First we discover the footprint-shaped fireworks in the sky during the Games opening ceremony last Friday night were a fake, the result of some techno-wizardry cooked up in a lab somewhere in downtown Beijing.
Then today, we find out the sweet little girl dressed in red who sang the national anthem on Friday did not sing it at all but was doing a Manilli Vanilli impersonation and lip-synching the whole thing. What we heard, in fact, was a recording of another child, seven-year-old Yang Peiyi, who was dropped from the opening ceremony at the last minute because she was deemed to be not “flawless in image”.
Members of the politburo felt Peiyi’s face was a bit chubby and her teeth slightly crooked, so she was substituted at the last minute. Never mind that she sang like an angel.
That was a serious PR blunder. Giving cosmetic surgery to its opening ceremony has made the Games’ organizers a laughing stock. Now the wow factor has gone. For that stunning creation which had the world drooling is revealed to be a fake — full of collagen lips, breast implants and a botox forehead.
In their desperate quest for perfection, the Beijing authorities have instead left themselves open to ridicule.
There are other signs that de Coubertin’s much-quoted ideal does not have a Chinese equivalent. Or perhaps the message has been lost in translation.
We discover that the Chinese judges at the double trap final yesterday caved in to crowd pressure and awarded points to the Chinese shooter, Hu Binyuan, when he clearly missed his clay targets on three occasions — or so claimed Australian shooter Russell Mark, who was competing in the same event. Thanks to the judges’ generosity, Binyuan took home a bronze medal, when he should have finished fourth or fifth.
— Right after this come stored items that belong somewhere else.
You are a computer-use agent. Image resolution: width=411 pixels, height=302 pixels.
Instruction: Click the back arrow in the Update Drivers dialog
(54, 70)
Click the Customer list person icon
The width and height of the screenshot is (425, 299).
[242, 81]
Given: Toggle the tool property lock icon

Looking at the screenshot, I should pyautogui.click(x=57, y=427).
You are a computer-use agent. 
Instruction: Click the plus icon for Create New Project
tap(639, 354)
There are echoes here of the infamous middleweight final at the Seoul Olympics in 1988 between Park Si-hun, a local hero, and Roy Jones Jr, the brilliant young American who went on to become one of the sport’s greats. In the final, Jones gave a boxing masterclass, recording 86 hits — against Park’s 32 — yet it was the Korean’s hand that was raised after the final bell in a decision that has been described as the worst in the history of amateur boxing.
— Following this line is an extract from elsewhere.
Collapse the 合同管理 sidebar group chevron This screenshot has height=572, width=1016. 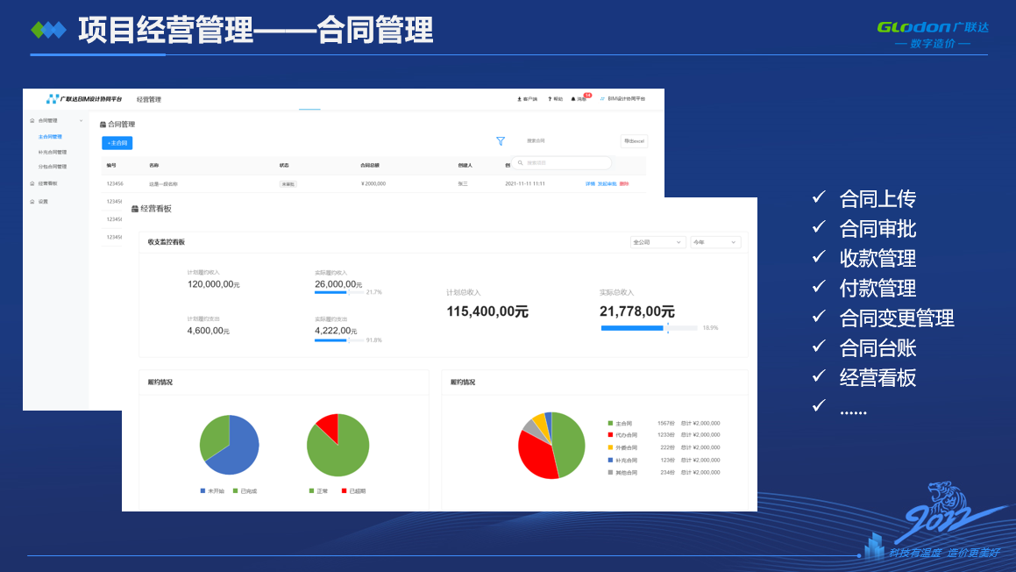click(x=82, y=120)
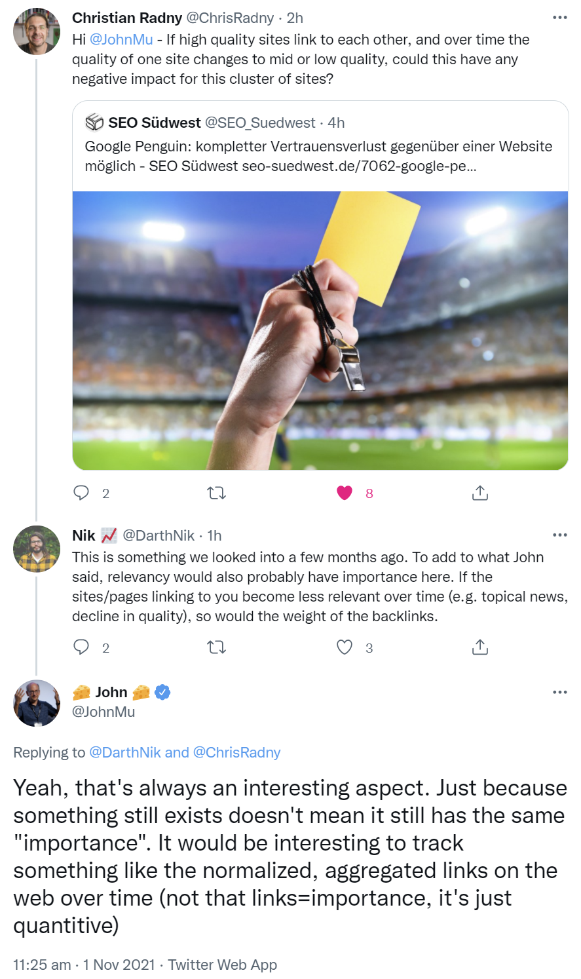Share Christian Radny's tweet
The height and width of the screenshot is (979, 581).
click(479, 493)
Before that, at the Moscow Games in 1980, there were allegations that giant doors at the end of the main stadium were opened when Russian throwers were about to hurl their javelins. The ensuing gusts of wind were said to carry the javelins several metres further. The Russians, led by Dainis Kula, won gold, silver and narrowly missed out on bronze in the men’s event.
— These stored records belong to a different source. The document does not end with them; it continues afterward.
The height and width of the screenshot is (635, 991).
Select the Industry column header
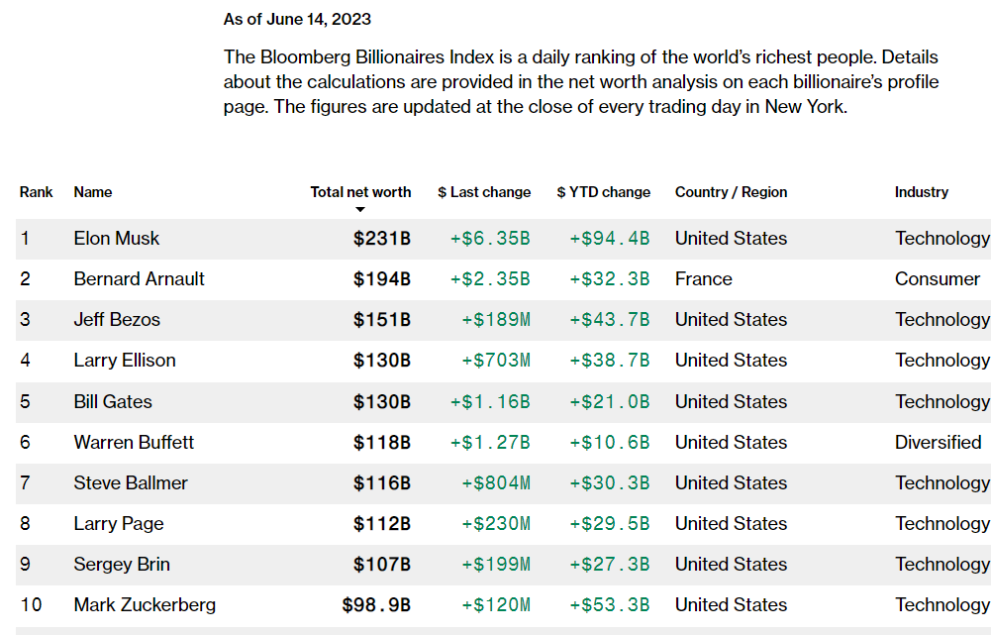click(922, 192)
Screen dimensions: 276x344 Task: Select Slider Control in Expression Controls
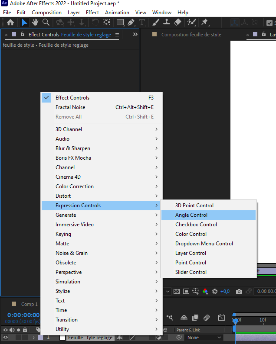pyautogui.click(x=191, y=272)
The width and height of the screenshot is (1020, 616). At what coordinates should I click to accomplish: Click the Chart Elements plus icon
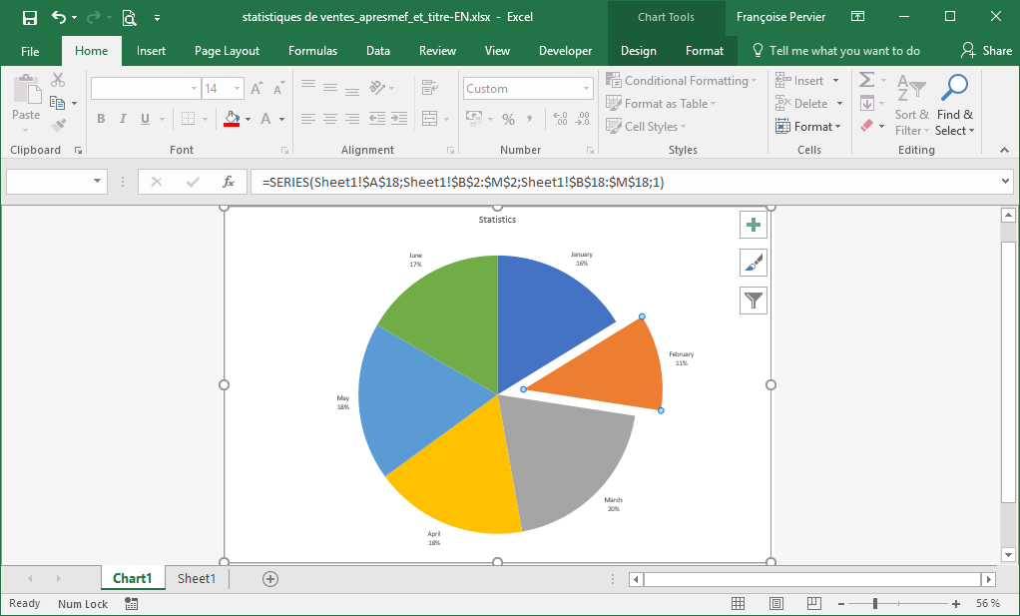[754, 225]
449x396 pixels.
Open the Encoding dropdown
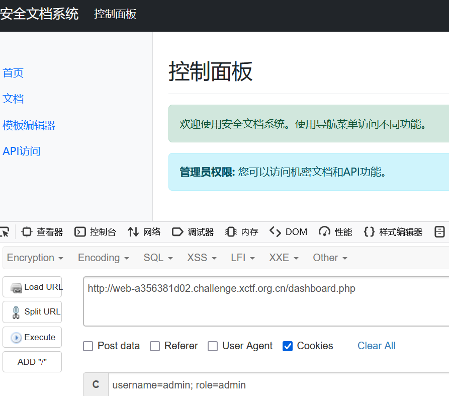pyautogui.click(x=103, y=257)
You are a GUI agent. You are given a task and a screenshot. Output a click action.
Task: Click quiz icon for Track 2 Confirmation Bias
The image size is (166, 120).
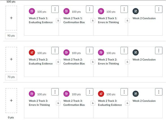coord(66,52)
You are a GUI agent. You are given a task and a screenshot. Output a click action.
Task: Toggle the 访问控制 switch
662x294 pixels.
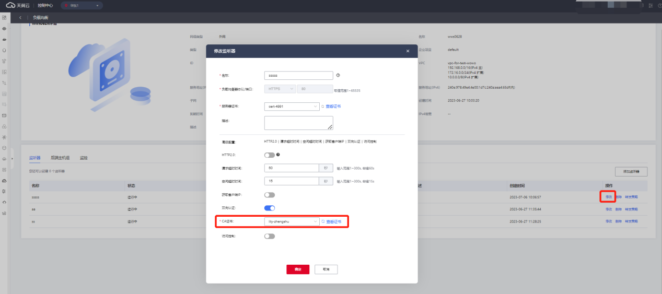(x=269, y=236)
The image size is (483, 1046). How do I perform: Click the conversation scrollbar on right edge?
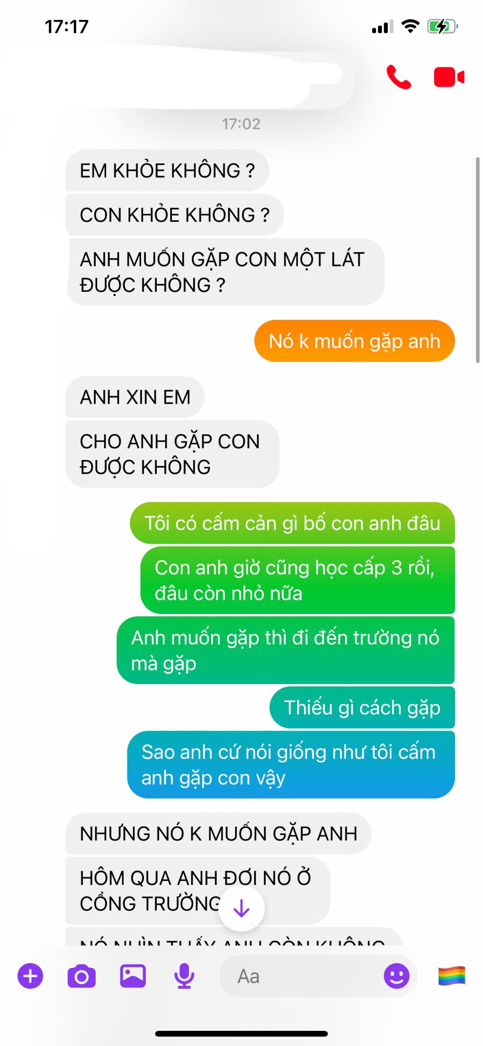(x=477, y=261)
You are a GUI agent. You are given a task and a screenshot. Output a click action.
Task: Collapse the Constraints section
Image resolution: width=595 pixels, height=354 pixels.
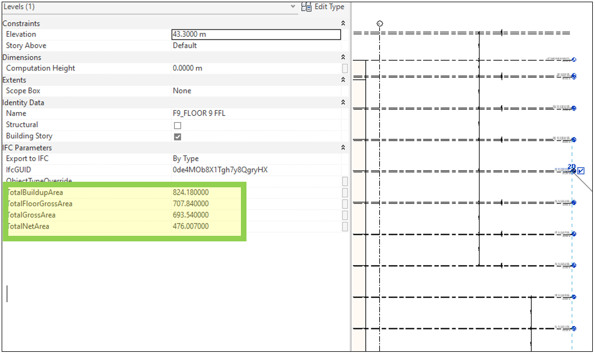[343, 23]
So the message is clear: once politburos and politicians get involved in Olympic Games, look out. Things are never going to turn out well.
To add to those glitches, there is the issue of those empty seats at the swimming which have supposedly been reserved for corporates. But the corporates are up in the dining room gnawing on their Peking duck and showing scant interest in all that flailing going on down in the pool. As a result, the parents of international swimmers are locked outside and reduced to watching the action on television, or begging for tickets.
Tight security is one thing; complete overkill is another. And, on that theme, did we really need to see members of the People’s Liberation Army goose-stepping their way through a section of the opening ceremony?
So here’s a message to the Chinese authorities — on a website which is bound to feature on their international blacklist, along with the BBC, CNN and the Free Tibet homepage — chill out, get a life and don’t be such tragic wannabes.
As Confucius might have said: Better to compete honestly and finish fourth, than cheat and win. Then you look like complete prat.